[PASSAGE PROVIDED]
"""
Rubbish (to Horus too). Price can drive price (and thus so can derivatives of price) ... see the typical overreaction in the marketplace ... that's not just driven by fundamentals and news, its frequently driven by peoples reactions to what's happening to price.


"This is especially evedent in the indecies, where no contract is made until a buyer and seller come together."

Presumably you mean in futures contracts based on the future value of indexes. Still wrong really. Sure you need a buyer and seller (of kinds) to create the contracts in the first place but most day to day trading doesn't require the creation of new contracts.


"We ask 10 people if they are bullish. They all say yes and they are long. Well, there is a bear on the other side of the trade (the seller). Therefore the amount of bulls and bears is equal."

Here we go again. Frequently in a market move up the buyers are bulls but the sellers are not bears ... they are people who went long at a price they perceived as value and are now unloading positions for a profit. So they are hardly bears and in fact after a pull back and the re-establishment of value may be active bulls again. Come to think of it, substantial elements of an up move are driven by bears who sold too early and are thus buying back contracts as cascading stops are smashed. They may still be bears, just bears in pain.


There's more but that's enough from me.
And the sun doesn't actually rise: the earth rotates. lol

True, during a day you can have one new bull enter the market and the seller can be already long, but liquidating. BUT THAT TRANSACTION HAS ONE BUYER AND ONE SELLER.
"""
[AVAILABLE DATA]
"""
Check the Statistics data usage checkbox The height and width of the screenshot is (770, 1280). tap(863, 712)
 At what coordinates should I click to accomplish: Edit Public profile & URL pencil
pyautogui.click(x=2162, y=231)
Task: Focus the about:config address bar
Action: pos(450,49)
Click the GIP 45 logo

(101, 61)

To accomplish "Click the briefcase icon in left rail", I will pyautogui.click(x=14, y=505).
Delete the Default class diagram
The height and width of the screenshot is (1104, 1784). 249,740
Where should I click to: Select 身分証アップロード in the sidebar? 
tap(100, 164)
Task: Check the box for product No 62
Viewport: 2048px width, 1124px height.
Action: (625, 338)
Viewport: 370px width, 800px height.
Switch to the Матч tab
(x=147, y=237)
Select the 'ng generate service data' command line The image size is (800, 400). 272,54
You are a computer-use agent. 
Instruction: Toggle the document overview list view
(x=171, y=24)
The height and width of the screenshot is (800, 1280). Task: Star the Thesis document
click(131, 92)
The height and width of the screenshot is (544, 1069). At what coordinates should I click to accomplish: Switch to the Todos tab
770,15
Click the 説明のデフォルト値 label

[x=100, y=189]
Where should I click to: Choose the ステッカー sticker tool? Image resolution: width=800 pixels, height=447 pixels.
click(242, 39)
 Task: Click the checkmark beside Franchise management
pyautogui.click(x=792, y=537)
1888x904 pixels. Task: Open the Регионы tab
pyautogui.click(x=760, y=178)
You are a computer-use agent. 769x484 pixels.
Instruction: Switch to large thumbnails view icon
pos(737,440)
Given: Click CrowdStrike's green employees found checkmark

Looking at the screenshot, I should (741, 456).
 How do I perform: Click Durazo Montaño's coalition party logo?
"""
[STATED EXERCISE 1] Pick out every line of the entries that contains the string "pyautogui".
[STATED EXERCISE 2] Carry on writing the forum post about buyers, sellers, and price movements from the point where it stops.

[WRITTEN REPLY 1]
pyautogui.click(x=2162, y=231)
To accomplish "Click the briefcase icon in left rail", I will pyautogui.click(x=14, y=505).
pyautogui.click(x=792, y=537)
pyautogui.click(x=760, y=178)

[WRITTEN REPLY 2]
The market will bring them together at a point where their disagreement on value is at an agreed upon price. Therefore every price will be valid and has two sides. Hence No overbought or oversold condition can exist.

Since all prices are valid, as each party in a two side transaction are willing to do business at that level, markets can not overract.

Anybody that says the market is overreacting (to the upside) is saying "price has move further than I thought it would". Or, "I am short and getting my a** handed to me".

Like you said , a new contract is not necessarily created on every transaction. But every transaction has two sides and so a new buyer still has to be let in by a seller. Now if the seller is not a "bear" as you posit, then you only further prove that Bullish/Bearish consensus does not exist as it is would not correctly reflect market reality. That is: two bulls here, but only 1trade made so the market is still equal from the standpoint of 1 buyer and 1 seller.